G: It depends on what you put on it: if you put big things, you don’t save much, but if you put small things, which scale dynamically, then you can actually have considerable savings. The classic monolithic elephant on the cloud does not make you save much; instead it makes you lose money.
If you take the elephant in the cloud, reduce networking, start slicing and modulating scaling, then you’ll start saving.
Until now, nobody ever told me: “it costs me much more to go in the cloud” but surely the benefits come after a while that you have a real Cloud Native architecture.
D: The buzzword of 2021 is FinOps: and the thing is that if you want to do multi cloud, zero lock in, etc., then you must put in the highest priority the cost control on the cloud. Do you agree?
G: Yes, from day 0 you have to put the alarms on how much you spend; otherwise, you can consider yourself blind. Open the account and set the alarms. Even on 120% of spending. And also on the 200%.

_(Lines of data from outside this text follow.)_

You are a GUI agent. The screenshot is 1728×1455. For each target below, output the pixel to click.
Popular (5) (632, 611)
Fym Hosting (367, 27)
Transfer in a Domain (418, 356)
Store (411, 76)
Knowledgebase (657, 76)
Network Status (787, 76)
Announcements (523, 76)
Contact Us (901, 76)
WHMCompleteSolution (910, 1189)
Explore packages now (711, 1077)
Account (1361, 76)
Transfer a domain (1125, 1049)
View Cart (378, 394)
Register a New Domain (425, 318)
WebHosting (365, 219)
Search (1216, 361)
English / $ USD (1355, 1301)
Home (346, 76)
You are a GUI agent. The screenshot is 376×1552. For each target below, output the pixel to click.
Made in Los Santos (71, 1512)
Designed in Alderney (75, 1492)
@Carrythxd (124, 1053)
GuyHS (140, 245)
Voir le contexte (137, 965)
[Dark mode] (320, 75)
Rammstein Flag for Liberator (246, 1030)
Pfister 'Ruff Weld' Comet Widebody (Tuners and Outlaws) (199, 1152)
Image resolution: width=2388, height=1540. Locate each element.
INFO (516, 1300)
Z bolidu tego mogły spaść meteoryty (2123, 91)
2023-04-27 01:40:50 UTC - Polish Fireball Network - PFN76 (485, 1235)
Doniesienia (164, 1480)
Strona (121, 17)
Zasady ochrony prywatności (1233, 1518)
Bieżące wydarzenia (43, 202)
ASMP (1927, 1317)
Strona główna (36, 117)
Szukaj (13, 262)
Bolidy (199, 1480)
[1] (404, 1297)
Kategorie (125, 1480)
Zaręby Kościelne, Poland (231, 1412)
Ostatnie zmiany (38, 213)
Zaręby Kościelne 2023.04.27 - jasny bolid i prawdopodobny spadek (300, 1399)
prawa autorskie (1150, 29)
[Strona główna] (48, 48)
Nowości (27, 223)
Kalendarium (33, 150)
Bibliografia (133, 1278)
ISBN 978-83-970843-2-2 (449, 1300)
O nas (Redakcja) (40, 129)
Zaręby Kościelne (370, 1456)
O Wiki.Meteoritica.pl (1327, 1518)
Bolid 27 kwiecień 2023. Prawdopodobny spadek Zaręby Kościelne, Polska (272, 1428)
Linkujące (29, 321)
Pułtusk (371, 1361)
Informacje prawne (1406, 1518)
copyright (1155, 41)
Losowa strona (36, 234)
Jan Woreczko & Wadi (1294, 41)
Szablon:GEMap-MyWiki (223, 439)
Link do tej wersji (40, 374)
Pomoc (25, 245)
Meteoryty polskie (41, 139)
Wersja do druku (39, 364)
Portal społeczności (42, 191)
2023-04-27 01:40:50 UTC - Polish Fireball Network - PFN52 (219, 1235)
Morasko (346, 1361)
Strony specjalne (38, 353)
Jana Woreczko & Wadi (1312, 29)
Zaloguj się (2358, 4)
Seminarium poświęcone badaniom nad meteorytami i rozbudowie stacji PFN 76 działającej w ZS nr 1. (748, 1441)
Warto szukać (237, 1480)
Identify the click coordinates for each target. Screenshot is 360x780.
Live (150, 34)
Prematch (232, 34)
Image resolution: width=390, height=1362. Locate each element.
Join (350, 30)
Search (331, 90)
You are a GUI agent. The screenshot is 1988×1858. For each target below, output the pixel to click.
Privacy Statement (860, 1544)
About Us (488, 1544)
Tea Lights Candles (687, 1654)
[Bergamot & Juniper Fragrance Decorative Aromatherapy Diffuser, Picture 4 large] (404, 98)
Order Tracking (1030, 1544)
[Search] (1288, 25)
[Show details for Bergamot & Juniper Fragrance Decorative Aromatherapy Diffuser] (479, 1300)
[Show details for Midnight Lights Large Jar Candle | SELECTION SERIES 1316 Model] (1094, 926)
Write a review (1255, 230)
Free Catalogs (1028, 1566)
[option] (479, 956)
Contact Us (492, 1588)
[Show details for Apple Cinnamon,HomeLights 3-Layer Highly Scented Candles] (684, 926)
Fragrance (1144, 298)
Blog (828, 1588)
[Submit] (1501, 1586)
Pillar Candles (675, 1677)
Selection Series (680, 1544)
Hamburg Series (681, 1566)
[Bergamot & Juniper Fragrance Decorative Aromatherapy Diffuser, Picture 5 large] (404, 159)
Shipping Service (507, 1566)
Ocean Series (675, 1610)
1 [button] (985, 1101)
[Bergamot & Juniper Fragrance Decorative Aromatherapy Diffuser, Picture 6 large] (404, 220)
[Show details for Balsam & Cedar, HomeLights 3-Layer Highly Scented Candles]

Reducing technical debt is a professionally ethical thing to do and we take it for granted. However, we are moving to a new level of ethics to be integrated, which is the environmental one, which considers what we consume and what is our impact.
Bitcoin and blockchain consume a lot of energy but I don’t think it was initially foreseen.
Will the software that we write today still exist in 10 years, and if it will be, how will it scale? With millions of users it could consume a lot more energy than what we see today.
That will be the cloud native technical debt for the next few years. We will need gigantic clusters if we are not careful to minimize the fingerprint of our pods.
These are the problems we are creating today and that we will have to solve in the future.